On the other side of the pond, rather sooner than expected, and arguably resolving (or potentially resolving) one of the concerns raised by the CJEU in relation to data transfers to the U.S., the U.S. Congress has passed the Judicial Redress Act. There are still a few hoops to jump through, but, if brought into force, the Judicial Redress Act would allow non-U.S. citizens to bring civil actions against U.S. agencies in certain circumstances (and, as always, the devil is in the detail).
It has clearly been a busy few weeks…
So, where are we now?
Without meaning to over-simplify (we go into more detail here), and bearing in mind that we are still expecting further guidance to be issued by local data protection authorities in each of the EU Member States, the key messages are as follows:
Transfers taking place purely on the basis of Safe Harbor are unlawful.
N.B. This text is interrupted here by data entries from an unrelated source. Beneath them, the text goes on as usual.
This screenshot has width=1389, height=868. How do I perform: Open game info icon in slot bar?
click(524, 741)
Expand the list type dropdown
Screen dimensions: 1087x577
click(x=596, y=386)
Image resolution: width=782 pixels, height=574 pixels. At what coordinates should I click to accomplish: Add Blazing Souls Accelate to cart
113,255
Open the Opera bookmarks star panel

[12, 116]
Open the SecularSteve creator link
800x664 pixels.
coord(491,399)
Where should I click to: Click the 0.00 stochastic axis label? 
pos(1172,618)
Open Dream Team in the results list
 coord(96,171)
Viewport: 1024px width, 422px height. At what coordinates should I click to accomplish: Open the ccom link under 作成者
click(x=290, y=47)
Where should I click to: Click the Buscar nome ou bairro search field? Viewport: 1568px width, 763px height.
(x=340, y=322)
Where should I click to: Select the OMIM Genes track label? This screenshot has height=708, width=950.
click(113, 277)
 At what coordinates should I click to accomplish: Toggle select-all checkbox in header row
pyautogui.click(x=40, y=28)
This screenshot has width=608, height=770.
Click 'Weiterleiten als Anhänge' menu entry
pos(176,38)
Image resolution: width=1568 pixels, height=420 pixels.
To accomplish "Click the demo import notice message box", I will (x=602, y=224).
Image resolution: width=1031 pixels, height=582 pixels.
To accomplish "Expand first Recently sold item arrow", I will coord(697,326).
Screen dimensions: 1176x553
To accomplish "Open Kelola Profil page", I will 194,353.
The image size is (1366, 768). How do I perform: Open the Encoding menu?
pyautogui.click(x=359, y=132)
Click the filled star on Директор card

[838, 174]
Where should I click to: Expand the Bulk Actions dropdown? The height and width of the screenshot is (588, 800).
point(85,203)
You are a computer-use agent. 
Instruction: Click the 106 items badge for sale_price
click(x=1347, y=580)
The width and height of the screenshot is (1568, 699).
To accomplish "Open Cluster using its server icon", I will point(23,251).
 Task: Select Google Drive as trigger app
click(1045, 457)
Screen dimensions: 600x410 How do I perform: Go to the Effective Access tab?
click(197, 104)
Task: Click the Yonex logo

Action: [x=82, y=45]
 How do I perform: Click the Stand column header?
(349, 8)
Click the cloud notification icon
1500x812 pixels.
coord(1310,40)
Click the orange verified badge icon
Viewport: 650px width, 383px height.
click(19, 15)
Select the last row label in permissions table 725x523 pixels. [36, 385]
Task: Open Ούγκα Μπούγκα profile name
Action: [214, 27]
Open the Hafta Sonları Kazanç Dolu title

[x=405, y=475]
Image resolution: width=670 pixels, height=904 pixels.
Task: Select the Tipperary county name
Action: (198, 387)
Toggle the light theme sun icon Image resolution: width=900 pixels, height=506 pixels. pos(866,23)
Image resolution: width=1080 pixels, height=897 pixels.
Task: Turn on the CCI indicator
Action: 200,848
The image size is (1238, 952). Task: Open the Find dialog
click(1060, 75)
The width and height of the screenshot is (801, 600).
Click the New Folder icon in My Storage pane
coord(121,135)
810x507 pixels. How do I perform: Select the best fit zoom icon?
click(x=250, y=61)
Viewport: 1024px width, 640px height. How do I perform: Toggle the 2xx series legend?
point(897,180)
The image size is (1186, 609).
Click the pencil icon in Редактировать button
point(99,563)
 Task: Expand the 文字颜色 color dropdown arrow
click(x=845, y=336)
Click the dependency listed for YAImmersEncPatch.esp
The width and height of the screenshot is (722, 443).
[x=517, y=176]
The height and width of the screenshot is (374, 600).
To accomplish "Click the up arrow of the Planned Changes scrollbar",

While a new, negotiated “Safe Harbor 2.0” could be part of the solution in the future; in the meantime, companies should start considering alternative compliance tools and put matters in motion so that they at least can demonstrate having considered the issue if they are investigated.
As emphasised by the ICO, the first step should be to take stock and work out what personal data is being transferred outside the EU, where it is going, and what arrangements are currently in place to ensure that it is adequate protected. Once that is done, consider the alternative compliance tools, which (for now and if used properly) are a reliable means of legitimising data transfers. Unfortunately, most of those tools have their limitations, and while not perfect, EU Model Clauses are coming out as the favoured option. However, please note that they too come with their fair share of problems and it is not as easy as simply signing them. This is particularly the case in relation to transfers from one data processor to another, for which there are no European Commission-approved Model Clauses.
Is there a grace period?
The Article 29 working party has mentioned the end of January 2016 as the date by which EU Member States and institutions need to find an alternative long-term solution with the U.S. authorities (such as Safe Harbor 2.0). This suggests that enforcement action by a local data protection authority before 31 January 2016 is unlikely, although such action is not explicitly ruled out. It is also important to bear in mind that the approach by regulators in each EU Member State may vary.
Why this matters:
These are clearly very uncertain times for businesses transferring personal data outside the EU. In the short to mid-term, a series of steps will need to be taken to ensure compliance with data protection laws in the EU. In the longer term and when reflecting on the bigger picture, we can expect co-operation between EU Member States, EU institutions and U.S. authorities to come up with workable solutions for enabling EU-US data transfers. We shouldn’t also forget the potential impact of the new European General Data Protection Regulation, which is currently being discussed at European level and is expected to be agreed at the end of this year or beginning of next.